Intertwined with the two stories of revenge is a story of unrequited love and jealousy. The young Count di Luna, a nobleman in the court of Aragon, is in love with Leonora, a titled lady-in-waiting to the Queen of Aragon. Leonora, however, loves Manrico, a mysterious knight in the rival service of the Prince of Biscay. Manrico also happens to be a troubadour—a medieval poet-musician who sings lyrical verses, particularly about courtly love. Now here’s the twist of fate.

It turns out that the gypsy Azucena did not, after all, throw the younger son of Count di Luna into the fire. By mistake, she instead threw her own young son, who was about the same age, into the fire to his death.
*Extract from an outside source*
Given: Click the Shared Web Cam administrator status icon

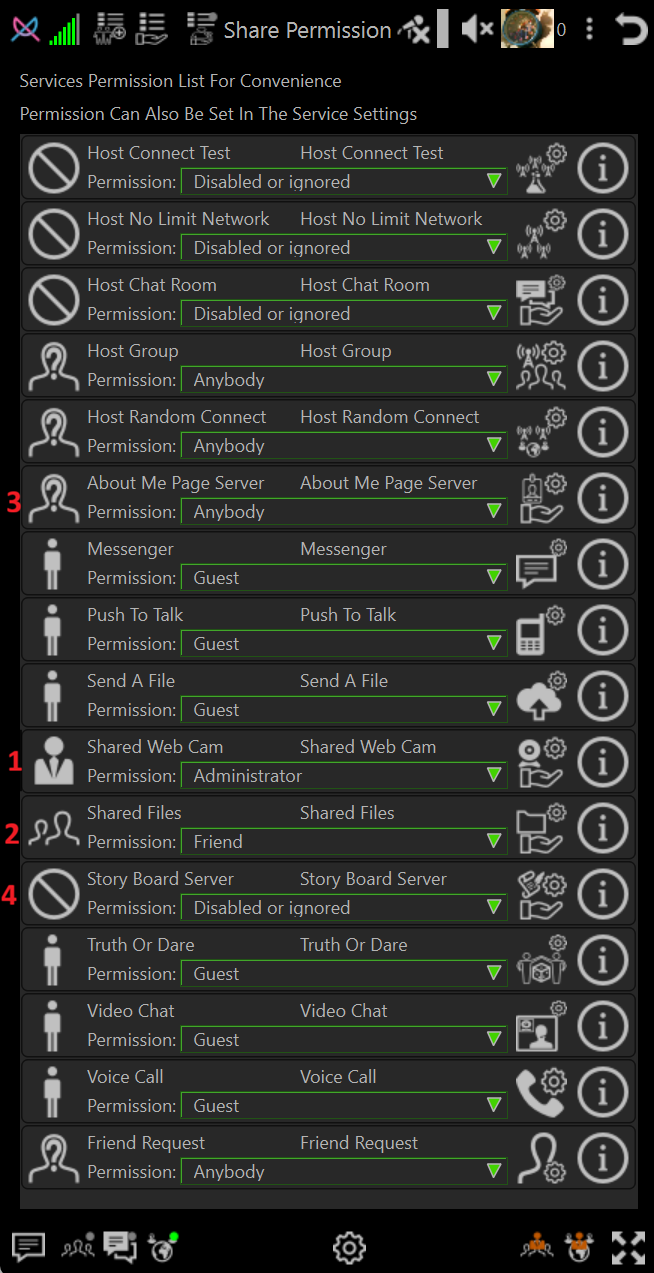Looking at the screenshot, I should coord(54,763).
Not telling him the truth, she raised and loves the count’s son as her own, naming him Manrico. “No mother on earth has loved her son as I love him,” Azucena sings in Act II, Scene I. But now, Manrico is a grown man and is just as passionately in love with Leonora as she is with him. Neither Manrico nor Count di Luna know that they are long-separated brothers in love with the same woman. Act by act, scene by scene, the passions of these four key characters seal their tragic fates.

Except for two scenes, the set is dark gray, cold, moody, and foreboding, with only slight light from storm clouds in the distance. The count’s men carry tall, pole weapons topped with heads. One exception is in Act II, Scene I, at a gypsy camp in the mountains. In this scene, everything is bathed in an orange red glow as Azucena relives and recounts the terrible death of her mother and her natural son in the flames. “The flames are roaring, crackling!” she sings. The famous “Anvil Chorus”—in praise of women, wine, and the gypsy life—is part of this scene as the gypsies hammer and clang away, making weapons to sell.
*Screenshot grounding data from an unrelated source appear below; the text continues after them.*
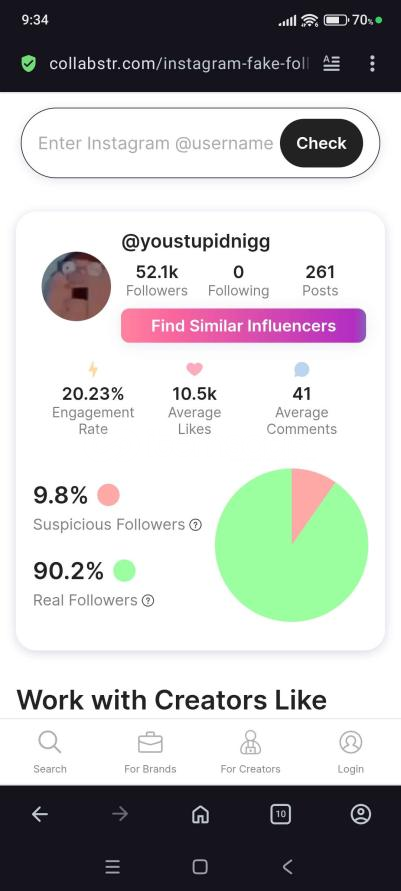
Task: Open the tab switcher showing 10
Action: tap(280, 815)
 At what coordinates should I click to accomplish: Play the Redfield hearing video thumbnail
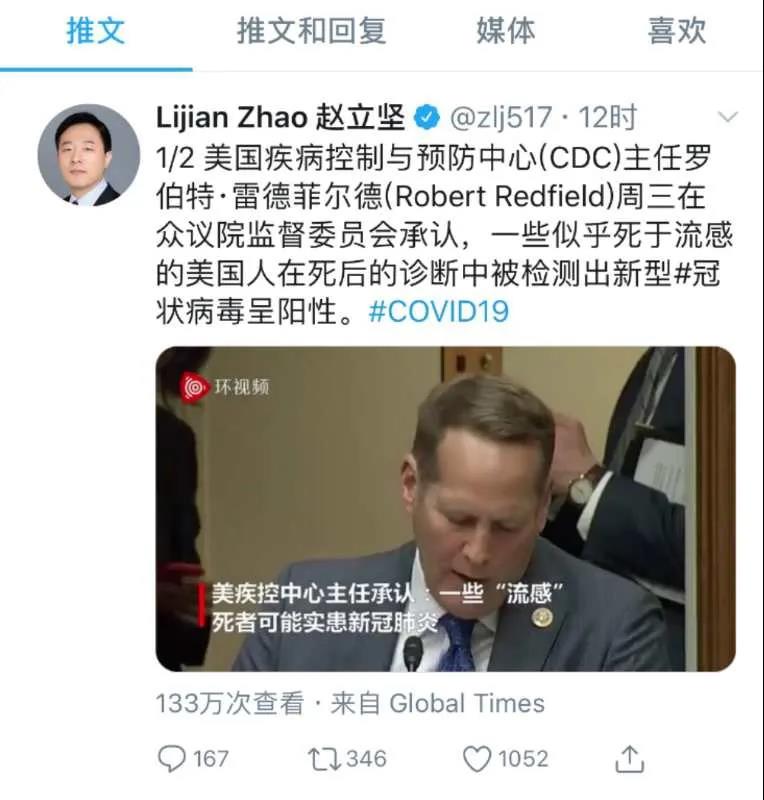[446, 509]
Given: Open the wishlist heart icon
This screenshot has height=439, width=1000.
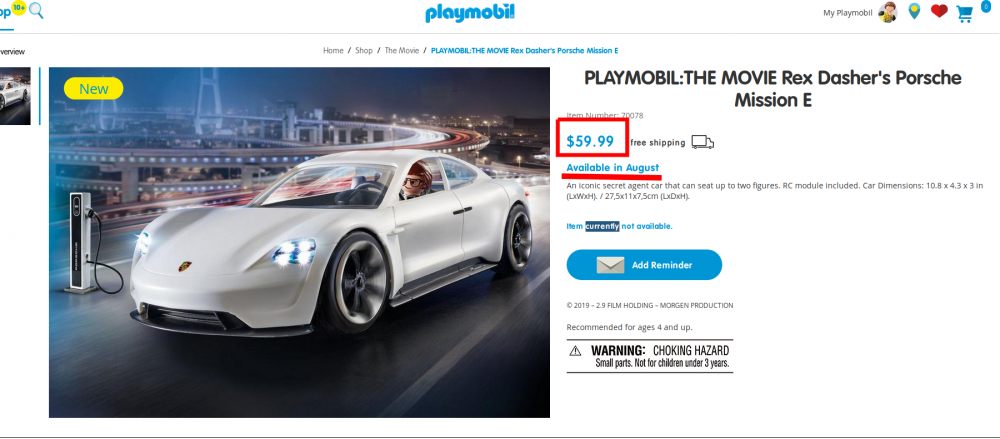Looking at the screenshot, I should click(x=939, y=11).
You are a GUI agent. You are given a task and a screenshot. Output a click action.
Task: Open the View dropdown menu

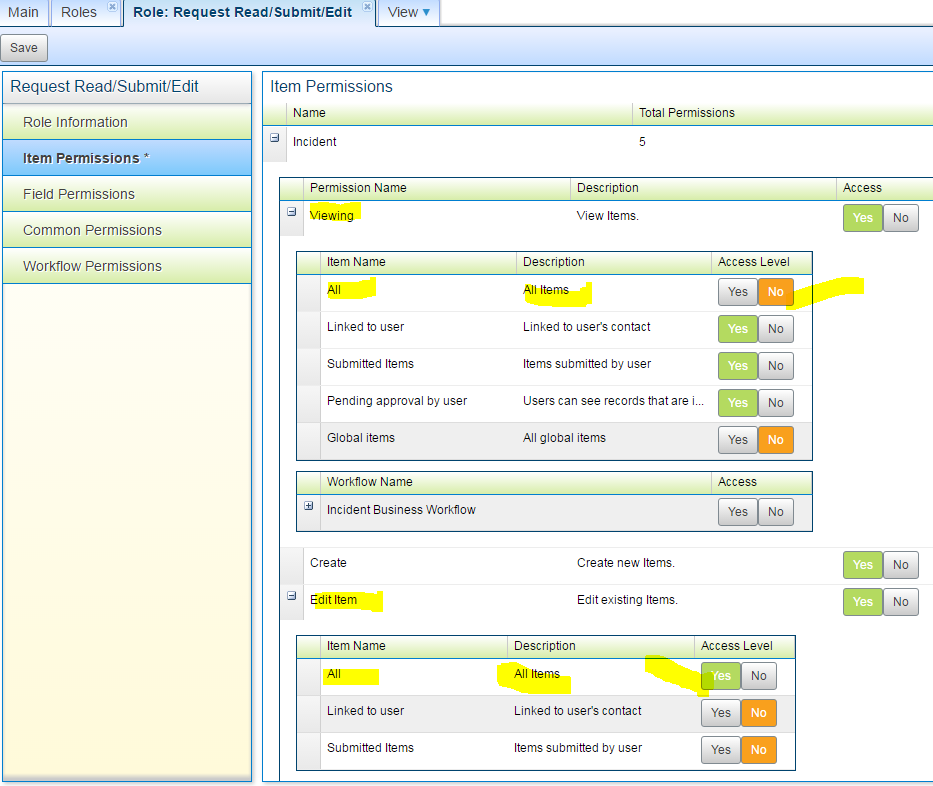point(409,12)
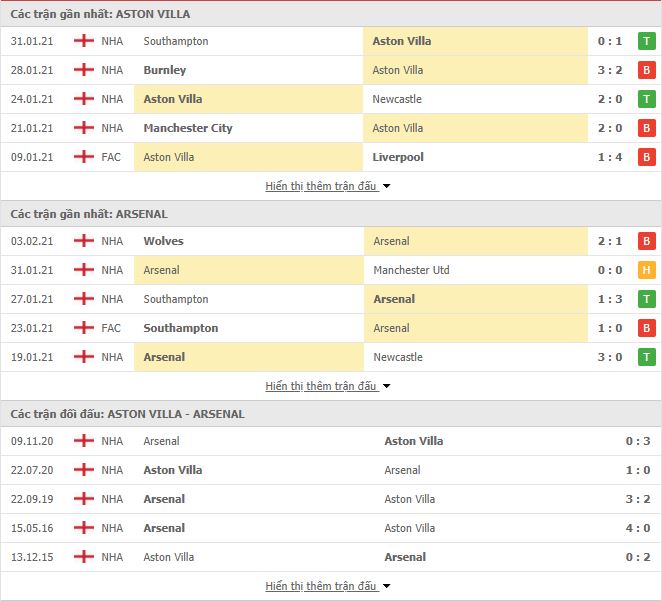Click red B badge for Burnley 3:2 match
This screenshot has height=601, width=662.
tap(646, 70)
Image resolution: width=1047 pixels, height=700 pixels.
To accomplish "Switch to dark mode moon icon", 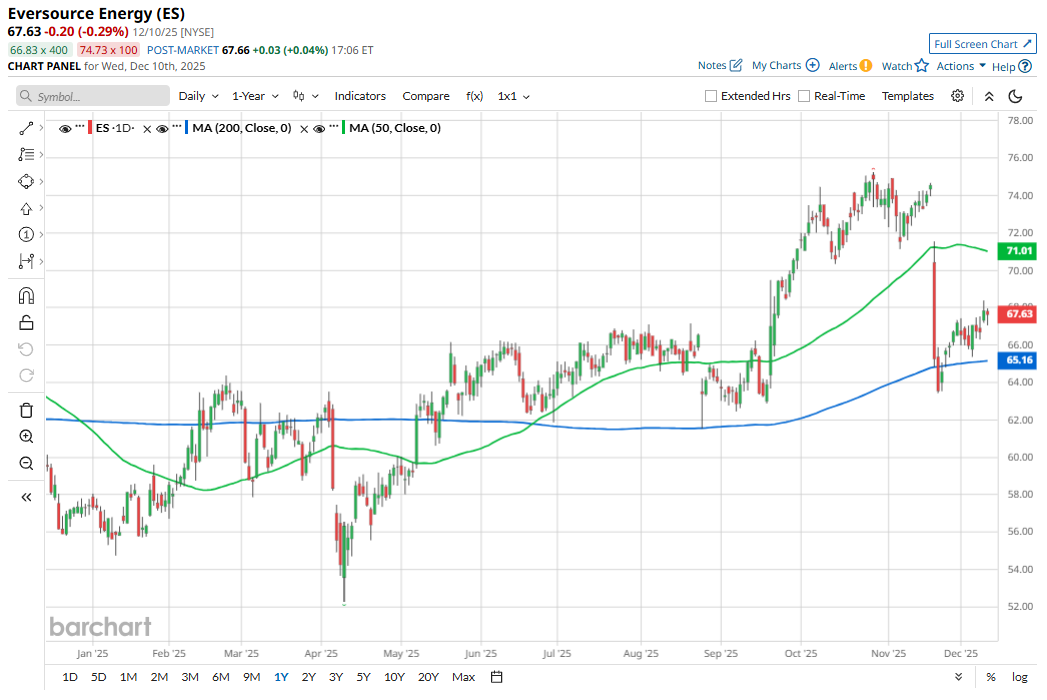I will [x=1015, y=96].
In Act III, Scene II, it is the planned wedding day of Manrico and Leonora. However, Manrico learns that his mother has been captured by Count di Luna and, like her mother, is to be burned at the stake. So instead of marrying Leonora, he leaves to save Azucena. “Death will be no more than the moment I precede you to heaven,” he sings to Leonora as he departs.

“Il Trovatore” continues to its tragic conclusion in Act IV, in which Leonora has changed from a silver gray gown to an orange-red gown for her death scene in the arms of Manrico, whom the count has captured and is now in a dungeon cell with his mother. (The gowns worn by the women, by the way, cost from $2,000 to $5,000 each!) Leonora takes poison rather than allow the count to kill Manrico and then take her for his own. She both lives and dies for the words of her troubadour, proving that, at least in matters of the heart, the pen of a slain troubadour is mightier than the sword of a live count.

On a cheerier Verdi note, Verdi’s comic opera “Falstaff,” based on Shakespeare’s comedy “The Merry Wives of Windsor” and on “King Henry IV,” opens Opera San Jose’s 2013-2014 season September 7-22. “Falstaff” is Verdi’s last opera, written when he was 80.